I buy what I like, especially when it comes to cars, he said.

For Stephen Taddie, managing member of investment advisory firm Stellar Capital Management in Phoenix, steep energy prices drove him to install solar panels on his home, buy energy efficient appliances and replace fancy European cars with pump-friendlier Hondas.

He already sees signs of oil feeding into consumer costs and worries about how spending will hold up if prices stay too high for too long.

Price any airline tickets lately? he asked, referring to a recent rash of fare increases.


Economic data suggests few consumers are making the sort of dramatic lifestyle changes that Dooley has, which means $100 oil will have little immediate or noticeable impact in a $14 trillion economy.

Retail chains reported surprisingly strong sales for February, although there was some evidence that oil was subtly affecting shopping behavior. Warehouse club chains Costco Wholesale Corp and BJ's Wholesale Club Inc , lured more shoppers with cheaper gas prices.

As for those Ford trucks, sales are up 21 percent so far this year, and overall truck sales far outpaced car sales in February.

Some of that reflects pent-up demand after two years of recession-sapped sales. Those big trucks are popular among small-business owners such as contractors, who simply cannot run a roofing business out of a small Toyota Prius.

Judging from futures markets, investors see little risk that oil will spike as sharply as it did in 2008, when it briefly approached $150 a barrel. On the New York Mercantile Exchange, the price for August delivery was just $2.60 above the April contract, suggesting investors think oil won't move much above $100 in the next five months.

To be sure, $100 oil is not completely painless. The average gasoline price rose by nearly 20 cents a gallon to $3.38 in late February, and that undercuts other consumer spending.

Deutsche Bank economist Peter Hooper said most of the rise in oil prices in the past six months reflects growing global demand. Roughly $10 to $15 a barrel can be tied to concerns about possible oil supply disruptions from unrest in Libya and the Middle East.

If prices stay around $110 per barrel, Hooper estimated it would trim 0.35 percentage point off of U.S. economic output, a moderate hit considering economists expect growth in the 3.4 percent range this year.

Hooper put only a 10 to 15 percent probability on oil hitting $150 a barrel, but if that does happen it would take 1.75 percentage points off U.S. growth -- enough to push the economy back toward stall speed.

The economy's ability to withstand $100 oil at all speaks volumes about how it has evolved in the past 30 years. In 2010, energy accounted for about 5.6 percent of total consumer spending. In 1981, it ate up 9.1 percent of spending, according to Commerce Department data.

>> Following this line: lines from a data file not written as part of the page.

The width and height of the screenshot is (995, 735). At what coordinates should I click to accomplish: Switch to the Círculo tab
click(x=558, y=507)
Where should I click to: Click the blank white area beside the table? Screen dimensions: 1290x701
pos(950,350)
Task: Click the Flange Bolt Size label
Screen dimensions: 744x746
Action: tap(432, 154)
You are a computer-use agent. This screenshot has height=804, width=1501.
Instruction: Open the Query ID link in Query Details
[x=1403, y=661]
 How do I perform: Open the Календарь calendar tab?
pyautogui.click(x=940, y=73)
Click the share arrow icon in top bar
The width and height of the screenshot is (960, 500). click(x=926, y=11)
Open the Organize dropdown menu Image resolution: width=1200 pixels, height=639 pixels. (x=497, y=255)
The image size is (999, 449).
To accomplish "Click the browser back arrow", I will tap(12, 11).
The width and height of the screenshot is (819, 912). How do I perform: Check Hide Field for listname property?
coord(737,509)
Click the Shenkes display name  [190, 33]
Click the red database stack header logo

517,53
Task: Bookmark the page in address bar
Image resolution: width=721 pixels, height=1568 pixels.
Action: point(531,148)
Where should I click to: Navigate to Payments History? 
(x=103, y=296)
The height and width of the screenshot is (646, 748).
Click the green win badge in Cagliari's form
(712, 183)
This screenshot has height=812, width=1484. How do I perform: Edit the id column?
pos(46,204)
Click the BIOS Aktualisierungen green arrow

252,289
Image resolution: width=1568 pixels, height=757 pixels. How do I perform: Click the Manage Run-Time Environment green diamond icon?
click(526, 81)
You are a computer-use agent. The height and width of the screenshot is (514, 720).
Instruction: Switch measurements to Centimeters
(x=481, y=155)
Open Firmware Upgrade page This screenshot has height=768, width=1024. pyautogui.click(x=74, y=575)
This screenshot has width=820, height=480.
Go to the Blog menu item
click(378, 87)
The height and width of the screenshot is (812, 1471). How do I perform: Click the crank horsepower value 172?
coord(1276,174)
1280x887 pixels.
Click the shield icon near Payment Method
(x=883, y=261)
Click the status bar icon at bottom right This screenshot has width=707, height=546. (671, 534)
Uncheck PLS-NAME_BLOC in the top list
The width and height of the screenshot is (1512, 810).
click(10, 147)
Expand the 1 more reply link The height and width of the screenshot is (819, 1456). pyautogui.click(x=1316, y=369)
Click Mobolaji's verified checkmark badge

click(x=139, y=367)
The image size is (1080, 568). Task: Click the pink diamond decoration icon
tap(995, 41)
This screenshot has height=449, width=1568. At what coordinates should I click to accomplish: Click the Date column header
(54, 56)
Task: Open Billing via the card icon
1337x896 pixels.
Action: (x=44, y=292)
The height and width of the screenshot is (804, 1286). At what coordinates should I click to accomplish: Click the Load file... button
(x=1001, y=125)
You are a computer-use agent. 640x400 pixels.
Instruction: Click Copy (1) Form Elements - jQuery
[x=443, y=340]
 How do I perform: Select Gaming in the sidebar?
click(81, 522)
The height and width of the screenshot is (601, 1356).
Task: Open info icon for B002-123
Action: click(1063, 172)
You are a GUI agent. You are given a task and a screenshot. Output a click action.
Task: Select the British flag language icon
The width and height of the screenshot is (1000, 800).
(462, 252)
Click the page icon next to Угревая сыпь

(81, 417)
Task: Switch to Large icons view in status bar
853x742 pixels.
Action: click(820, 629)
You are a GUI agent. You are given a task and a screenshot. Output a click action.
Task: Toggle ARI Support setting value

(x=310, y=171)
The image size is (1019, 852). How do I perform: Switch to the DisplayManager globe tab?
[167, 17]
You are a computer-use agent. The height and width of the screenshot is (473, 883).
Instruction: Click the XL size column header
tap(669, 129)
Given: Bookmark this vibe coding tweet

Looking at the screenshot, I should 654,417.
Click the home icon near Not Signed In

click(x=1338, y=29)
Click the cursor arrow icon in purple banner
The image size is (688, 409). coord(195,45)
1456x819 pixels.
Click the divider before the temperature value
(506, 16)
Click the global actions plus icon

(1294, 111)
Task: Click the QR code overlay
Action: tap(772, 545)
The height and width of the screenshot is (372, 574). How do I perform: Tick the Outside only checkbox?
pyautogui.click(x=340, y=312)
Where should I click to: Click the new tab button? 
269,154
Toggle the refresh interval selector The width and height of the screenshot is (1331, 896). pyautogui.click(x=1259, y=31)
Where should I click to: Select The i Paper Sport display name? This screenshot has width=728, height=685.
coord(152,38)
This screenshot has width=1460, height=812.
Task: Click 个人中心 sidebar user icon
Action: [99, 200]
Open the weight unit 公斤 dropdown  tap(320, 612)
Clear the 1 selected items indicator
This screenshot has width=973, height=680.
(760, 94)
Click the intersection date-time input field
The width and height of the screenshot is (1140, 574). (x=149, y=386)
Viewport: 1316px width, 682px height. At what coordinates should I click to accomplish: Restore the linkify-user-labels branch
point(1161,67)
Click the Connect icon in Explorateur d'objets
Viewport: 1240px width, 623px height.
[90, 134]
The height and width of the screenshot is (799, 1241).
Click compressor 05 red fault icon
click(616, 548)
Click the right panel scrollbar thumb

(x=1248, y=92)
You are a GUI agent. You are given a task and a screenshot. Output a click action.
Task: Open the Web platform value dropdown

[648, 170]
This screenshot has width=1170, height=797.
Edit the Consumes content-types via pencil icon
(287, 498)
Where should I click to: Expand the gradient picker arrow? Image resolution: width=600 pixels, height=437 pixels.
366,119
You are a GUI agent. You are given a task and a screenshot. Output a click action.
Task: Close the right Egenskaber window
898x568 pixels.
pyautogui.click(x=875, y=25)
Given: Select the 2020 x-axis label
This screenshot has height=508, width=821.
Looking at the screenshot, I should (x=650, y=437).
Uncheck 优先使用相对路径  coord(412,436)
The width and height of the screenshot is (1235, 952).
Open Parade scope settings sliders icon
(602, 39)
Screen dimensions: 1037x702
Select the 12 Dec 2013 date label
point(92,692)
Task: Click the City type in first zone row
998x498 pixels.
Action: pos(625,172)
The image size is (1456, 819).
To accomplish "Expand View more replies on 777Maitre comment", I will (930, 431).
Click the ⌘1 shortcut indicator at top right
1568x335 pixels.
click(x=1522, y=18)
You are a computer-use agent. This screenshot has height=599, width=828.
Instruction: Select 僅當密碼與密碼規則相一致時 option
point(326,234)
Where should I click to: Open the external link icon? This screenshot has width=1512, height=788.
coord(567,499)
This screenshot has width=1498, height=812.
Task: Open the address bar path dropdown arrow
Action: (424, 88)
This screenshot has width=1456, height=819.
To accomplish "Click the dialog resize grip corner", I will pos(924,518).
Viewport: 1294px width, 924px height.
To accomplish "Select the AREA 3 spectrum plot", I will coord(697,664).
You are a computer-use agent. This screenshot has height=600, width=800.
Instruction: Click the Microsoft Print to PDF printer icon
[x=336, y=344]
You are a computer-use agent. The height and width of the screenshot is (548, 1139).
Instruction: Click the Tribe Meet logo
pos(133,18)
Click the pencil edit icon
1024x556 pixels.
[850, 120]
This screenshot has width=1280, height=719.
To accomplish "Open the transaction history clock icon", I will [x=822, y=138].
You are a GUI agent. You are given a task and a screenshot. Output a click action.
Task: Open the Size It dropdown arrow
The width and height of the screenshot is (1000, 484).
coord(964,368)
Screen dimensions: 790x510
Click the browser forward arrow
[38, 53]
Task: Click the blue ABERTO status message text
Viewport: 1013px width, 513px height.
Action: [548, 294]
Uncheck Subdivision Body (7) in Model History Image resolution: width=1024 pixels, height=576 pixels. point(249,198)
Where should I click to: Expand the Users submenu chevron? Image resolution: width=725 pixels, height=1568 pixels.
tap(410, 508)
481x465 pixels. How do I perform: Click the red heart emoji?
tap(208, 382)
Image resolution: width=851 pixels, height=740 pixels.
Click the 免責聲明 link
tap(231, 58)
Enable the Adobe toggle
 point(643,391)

Gasoline makes up about 55 percent of that energy spending, with the rest going primarily to utilities.

Gault, the Global Insight economist, said back in 1973 when a series of oil shocks caused catastrophic economic damage, the United States consumed 17 million barrels of oil per day. Today, that figure is 19 million barrels.

Over that period, real GDP has almost trebled, and we're barely using more oil than we did back then, Gault said.

One big reason why oil consumption has not grown nearly as fast as the economy is that many businesses have switched to other fuel sources. In 1973, some 17 percent of electricity was generated from petroleum products, Gault said. Today, that figure is less than 1 percent.

That explains why $100 oil hurts, but doesn't have the devastating impact that it did in prior decades, Gault said.